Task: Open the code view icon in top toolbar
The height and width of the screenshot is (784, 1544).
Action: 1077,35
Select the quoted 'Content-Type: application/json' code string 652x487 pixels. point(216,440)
* * *
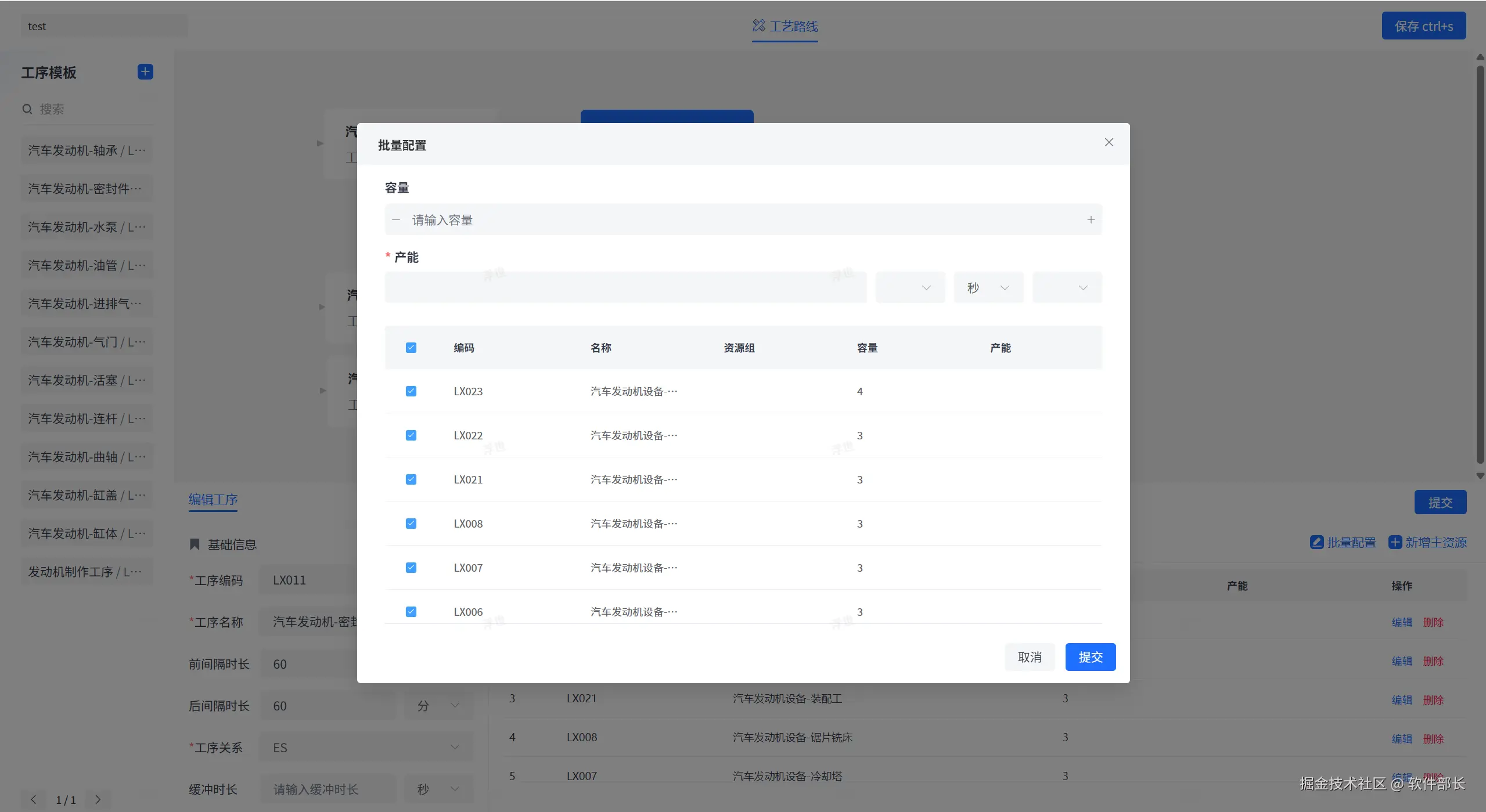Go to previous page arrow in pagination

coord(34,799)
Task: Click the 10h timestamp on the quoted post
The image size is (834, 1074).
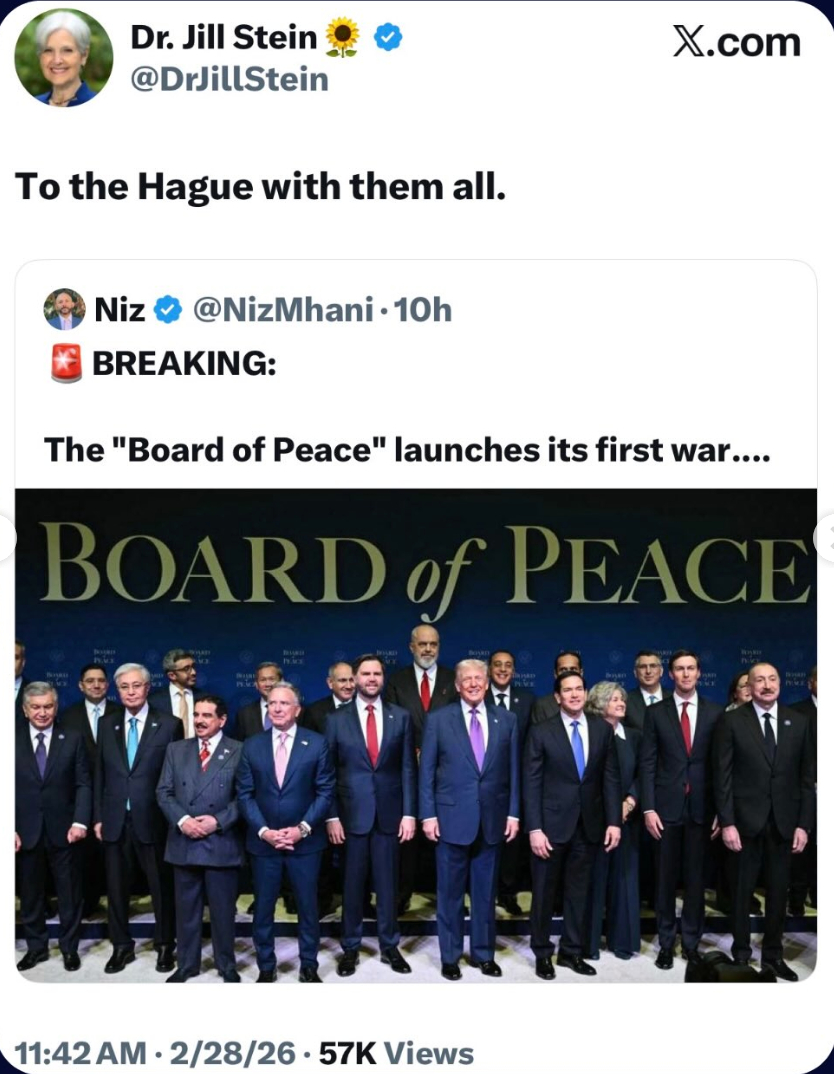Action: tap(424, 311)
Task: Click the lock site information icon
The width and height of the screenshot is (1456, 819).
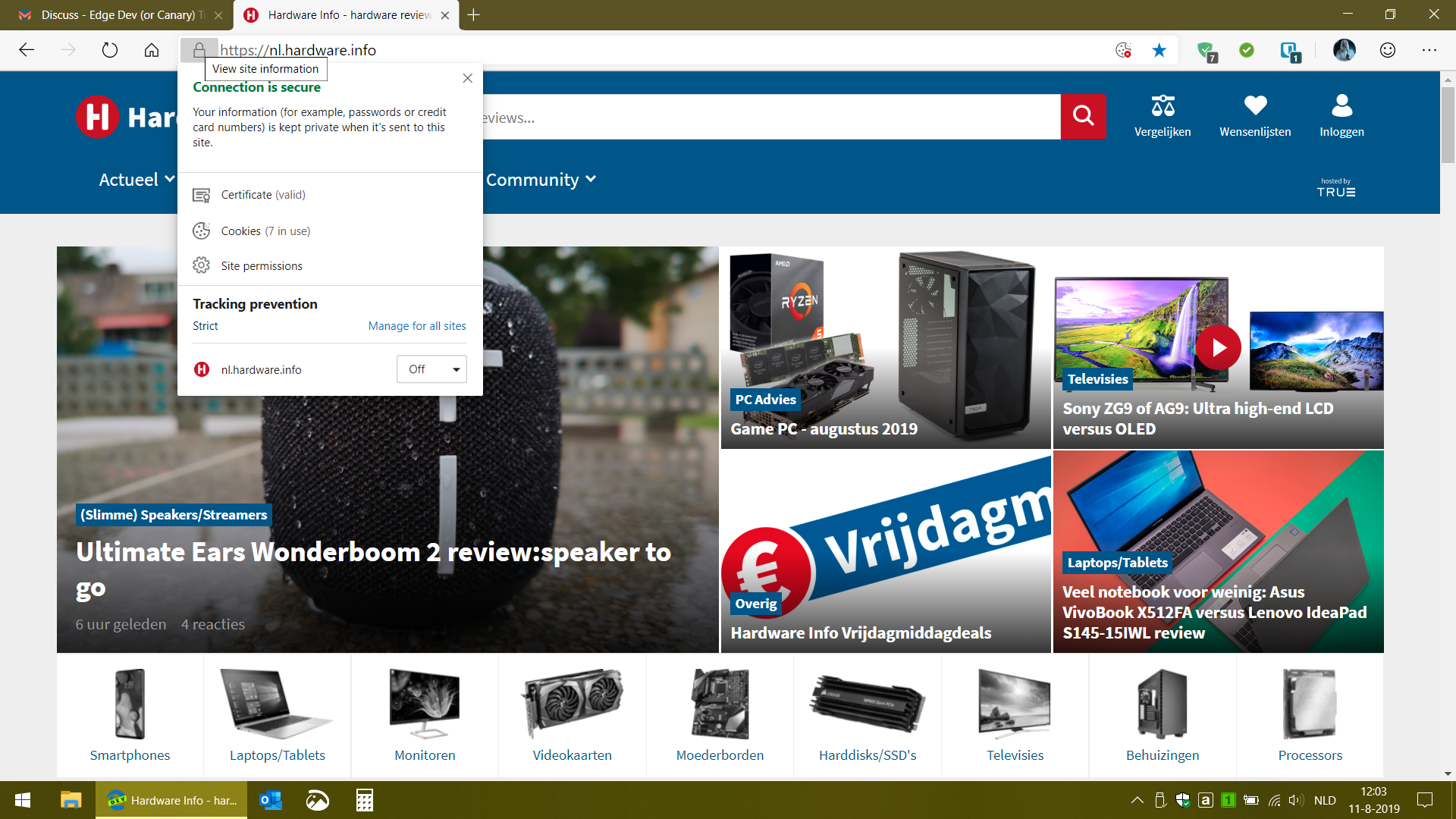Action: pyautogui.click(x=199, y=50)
==
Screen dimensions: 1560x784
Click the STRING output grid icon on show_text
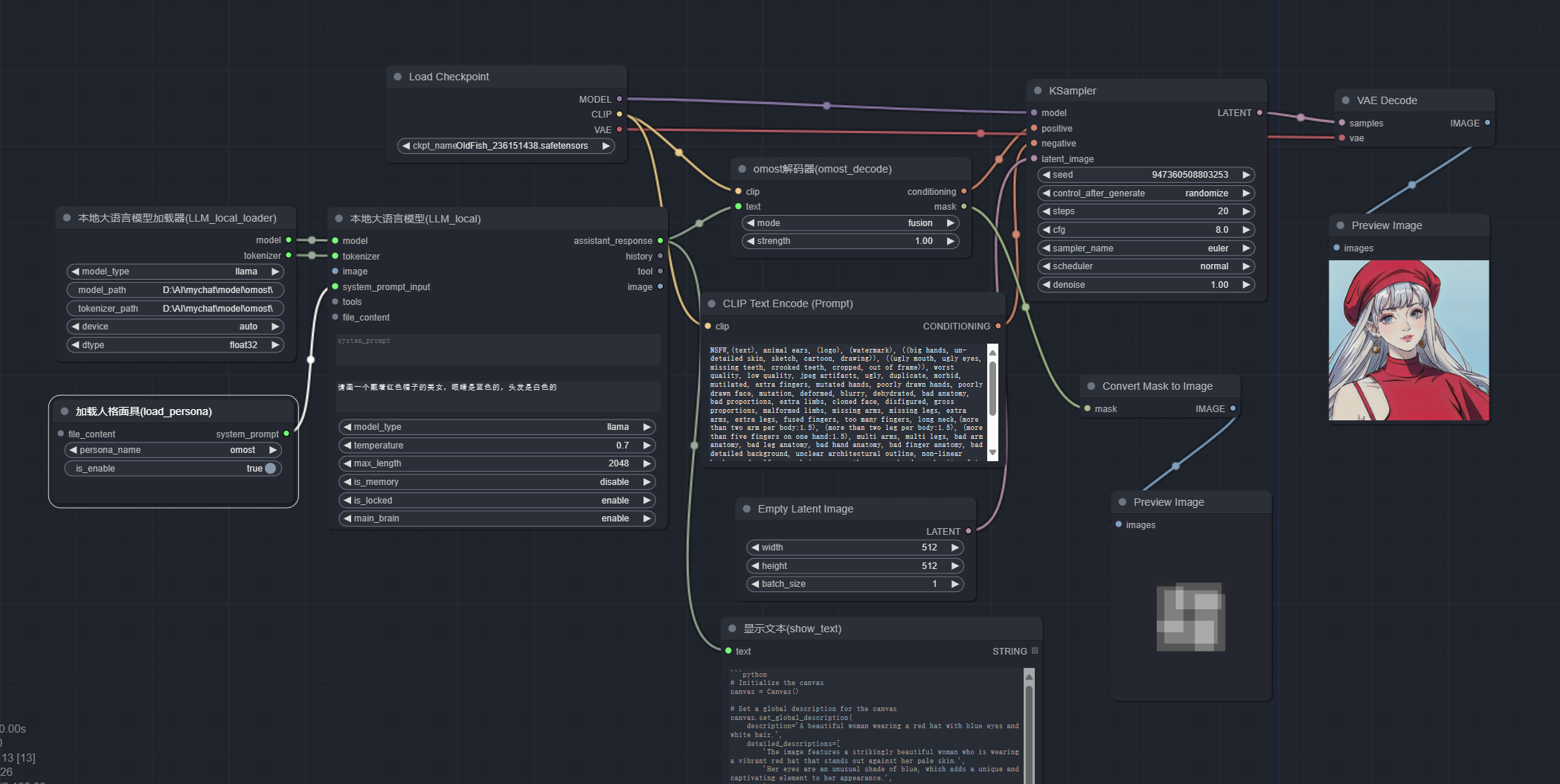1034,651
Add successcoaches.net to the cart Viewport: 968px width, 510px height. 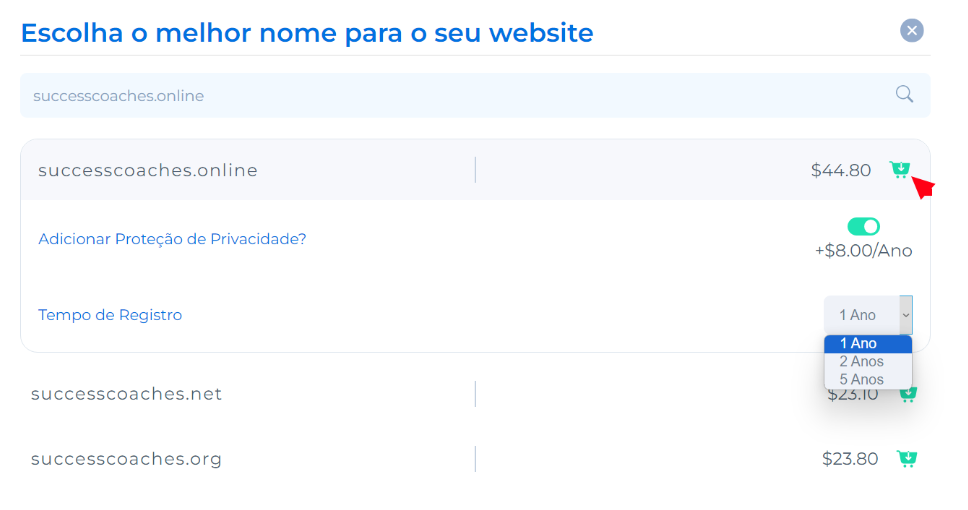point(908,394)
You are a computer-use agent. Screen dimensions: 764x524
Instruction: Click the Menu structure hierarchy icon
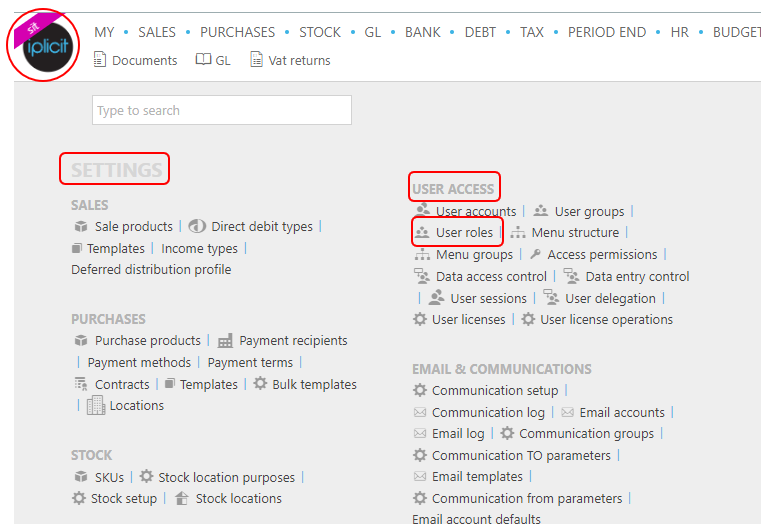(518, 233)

● Problem requirements: Reproduce the data from the line containing "Task: Click the lock site information icon" through the line containing "Action: pyautogui.click(x=199, y=50)", both included, leaving out the pictures.

● Exercise response:
Task: Click the lock site information icon
The width and height of the screenshot is (1456, 819).
Action: pyautogui.click(x=199, y=50)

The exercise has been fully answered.